Patience is a word so easily used but so often it’s not practiced. I would like to think I am a very patient person, but I can think of so many examples that demonstrates otherwise. I believe it natural to be impatient at times. We are emotional beings and when we feel frustrated, we can be impatient. But it is not helpful when impatience becomes something of a permanent feature.

“Patience strengthens the spirit, sweetens the temper, stifles anger, extinguishes envy, subdues pride, bridles the tongue, restrains the hand, and tramples upon temptations.” – George Horne

I would be surprised if I were to meet anyone who says they haven’t read, used and been told “patience is a virtue”. It is so often used, but so seldom found. Being patient is having the ability to wait and not get angry or upset and to remain calm despite the frustrations one may encounter.

Some ways I personally display a lack of patience is when someone doesn’t get what I have tried to show them several times and waiting for something or things in general that take too long. Our impatience in this ever changing world we live in today is further amplified by technology. Communication on various platforms can happen within seconds. If there isn’t an almost immediate reply, I have witnessed people go crazy. This one though, I personally don’t understand. We need to understand that whilst communication is much faster these days, others don’t wait around expecting a message or email from us so that they can instantly reply.

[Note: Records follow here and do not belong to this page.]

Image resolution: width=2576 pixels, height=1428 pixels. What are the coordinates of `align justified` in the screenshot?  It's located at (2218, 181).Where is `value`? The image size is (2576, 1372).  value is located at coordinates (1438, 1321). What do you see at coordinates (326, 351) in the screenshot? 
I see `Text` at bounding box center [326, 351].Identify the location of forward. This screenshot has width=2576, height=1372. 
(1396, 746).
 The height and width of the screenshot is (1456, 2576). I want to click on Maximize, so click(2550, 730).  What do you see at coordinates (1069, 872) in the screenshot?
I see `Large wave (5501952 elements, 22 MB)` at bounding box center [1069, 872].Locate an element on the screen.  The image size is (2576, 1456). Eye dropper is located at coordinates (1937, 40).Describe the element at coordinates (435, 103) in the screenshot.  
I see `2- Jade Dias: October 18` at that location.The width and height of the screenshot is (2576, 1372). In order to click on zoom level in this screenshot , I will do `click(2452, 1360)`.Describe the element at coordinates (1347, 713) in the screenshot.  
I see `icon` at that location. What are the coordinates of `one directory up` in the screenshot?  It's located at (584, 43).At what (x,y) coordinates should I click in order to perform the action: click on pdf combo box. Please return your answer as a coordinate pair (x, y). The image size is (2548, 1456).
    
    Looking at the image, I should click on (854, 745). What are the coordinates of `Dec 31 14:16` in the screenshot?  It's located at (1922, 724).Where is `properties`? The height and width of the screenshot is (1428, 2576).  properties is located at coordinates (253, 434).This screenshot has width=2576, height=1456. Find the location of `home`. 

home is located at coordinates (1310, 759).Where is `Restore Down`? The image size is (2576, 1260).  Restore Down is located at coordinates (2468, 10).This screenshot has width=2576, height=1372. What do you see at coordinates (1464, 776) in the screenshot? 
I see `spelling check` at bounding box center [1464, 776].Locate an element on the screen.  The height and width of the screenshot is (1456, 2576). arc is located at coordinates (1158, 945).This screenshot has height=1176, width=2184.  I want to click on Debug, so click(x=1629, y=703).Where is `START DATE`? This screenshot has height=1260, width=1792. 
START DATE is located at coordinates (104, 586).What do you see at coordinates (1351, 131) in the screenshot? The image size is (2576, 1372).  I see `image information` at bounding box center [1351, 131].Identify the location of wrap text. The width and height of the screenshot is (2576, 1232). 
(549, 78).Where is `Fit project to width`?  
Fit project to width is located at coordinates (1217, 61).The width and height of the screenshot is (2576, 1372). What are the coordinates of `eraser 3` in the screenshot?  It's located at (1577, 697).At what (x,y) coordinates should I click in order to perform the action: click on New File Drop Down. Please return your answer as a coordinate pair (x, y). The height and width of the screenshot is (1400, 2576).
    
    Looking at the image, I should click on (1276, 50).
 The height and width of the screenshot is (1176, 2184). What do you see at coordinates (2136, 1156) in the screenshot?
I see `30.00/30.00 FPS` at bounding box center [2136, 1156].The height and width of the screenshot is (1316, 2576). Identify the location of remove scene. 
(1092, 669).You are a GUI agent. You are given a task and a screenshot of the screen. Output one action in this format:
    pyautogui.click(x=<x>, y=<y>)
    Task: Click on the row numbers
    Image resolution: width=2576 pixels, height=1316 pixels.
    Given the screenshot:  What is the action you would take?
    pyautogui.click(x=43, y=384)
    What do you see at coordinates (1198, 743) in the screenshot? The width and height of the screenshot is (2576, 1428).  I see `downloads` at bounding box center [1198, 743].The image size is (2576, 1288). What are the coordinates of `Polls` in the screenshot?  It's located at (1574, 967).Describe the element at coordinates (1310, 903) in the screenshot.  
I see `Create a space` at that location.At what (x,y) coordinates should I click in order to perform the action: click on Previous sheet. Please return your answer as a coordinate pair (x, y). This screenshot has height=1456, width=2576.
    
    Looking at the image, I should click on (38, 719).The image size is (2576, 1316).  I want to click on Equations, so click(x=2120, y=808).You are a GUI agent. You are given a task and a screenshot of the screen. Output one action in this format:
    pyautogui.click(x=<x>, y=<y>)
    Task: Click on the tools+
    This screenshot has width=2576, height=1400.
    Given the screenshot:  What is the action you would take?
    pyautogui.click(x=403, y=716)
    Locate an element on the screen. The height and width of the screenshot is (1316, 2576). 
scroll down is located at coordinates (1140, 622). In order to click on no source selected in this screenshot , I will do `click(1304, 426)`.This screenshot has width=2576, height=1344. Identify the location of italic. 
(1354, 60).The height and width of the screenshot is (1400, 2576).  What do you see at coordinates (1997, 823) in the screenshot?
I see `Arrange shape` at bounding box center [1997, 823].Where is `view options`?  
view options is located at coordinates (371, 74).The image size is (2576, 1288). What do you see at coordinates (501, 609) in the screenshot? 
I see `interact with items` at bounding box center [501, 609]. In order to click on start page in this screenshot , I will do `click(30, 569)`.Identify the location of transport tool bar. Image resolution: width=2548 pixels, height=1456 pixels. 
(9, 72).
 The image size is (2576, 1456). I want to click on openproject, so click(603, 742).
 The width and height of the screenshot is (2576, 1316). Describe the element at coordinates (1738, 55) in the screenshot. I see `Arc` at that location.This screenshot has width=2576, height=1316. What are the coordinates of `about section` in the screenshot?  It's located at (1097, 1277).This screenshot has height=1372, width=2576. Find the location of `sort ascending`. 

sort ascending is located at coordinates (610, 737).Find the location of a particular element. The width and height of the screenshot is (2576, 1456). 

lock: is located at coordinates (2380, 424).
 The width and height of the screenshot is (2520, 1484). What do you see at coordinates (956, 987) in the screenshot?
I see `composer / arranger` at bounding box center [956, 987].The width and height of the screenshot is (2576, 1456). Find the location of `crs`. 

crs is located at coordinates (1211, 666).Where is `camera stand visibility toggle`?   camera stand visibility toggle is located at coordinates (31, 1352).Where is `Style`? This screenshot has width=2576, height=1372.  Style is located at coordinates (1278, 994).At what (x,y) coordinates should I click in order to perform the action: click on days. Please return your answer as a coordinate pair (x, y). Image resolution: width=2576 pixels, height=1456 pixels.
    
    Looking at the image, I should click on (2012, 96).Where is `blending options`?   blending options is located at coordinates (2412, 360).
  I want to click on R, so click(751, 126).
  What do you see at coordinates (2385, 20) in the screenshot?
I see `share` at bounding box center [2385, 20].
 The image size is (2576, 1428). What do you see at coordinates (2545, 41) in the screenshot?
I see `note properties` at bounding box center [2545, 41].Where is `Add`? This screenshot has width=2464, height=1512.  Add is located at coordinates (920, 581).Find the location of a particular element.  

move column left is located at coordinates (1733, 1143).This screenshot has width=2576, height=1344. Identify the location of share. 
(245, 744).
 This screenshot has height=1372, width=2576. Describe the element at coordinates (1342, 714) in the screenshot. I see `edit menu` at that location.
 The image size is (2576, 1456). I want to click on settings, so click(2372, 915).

I also don’t think enough of us have considered that impatience is bad for our wellbeing. When we’re impatient and we feel frustrated, angry and upset, we become anxious and stressed. Thus, the lack of patience is bad for our health!

So embrace patience. Be more tolerant of delays. Take the time to consider different solutions before making hasty or reactive choices and decisions. I know we live in an impatient world. But as with all things, a bit more patience could start with you. Don’t always be in a rush. Focus on who you are with and what you are doing. Be fully present in the moment. And, consider others always.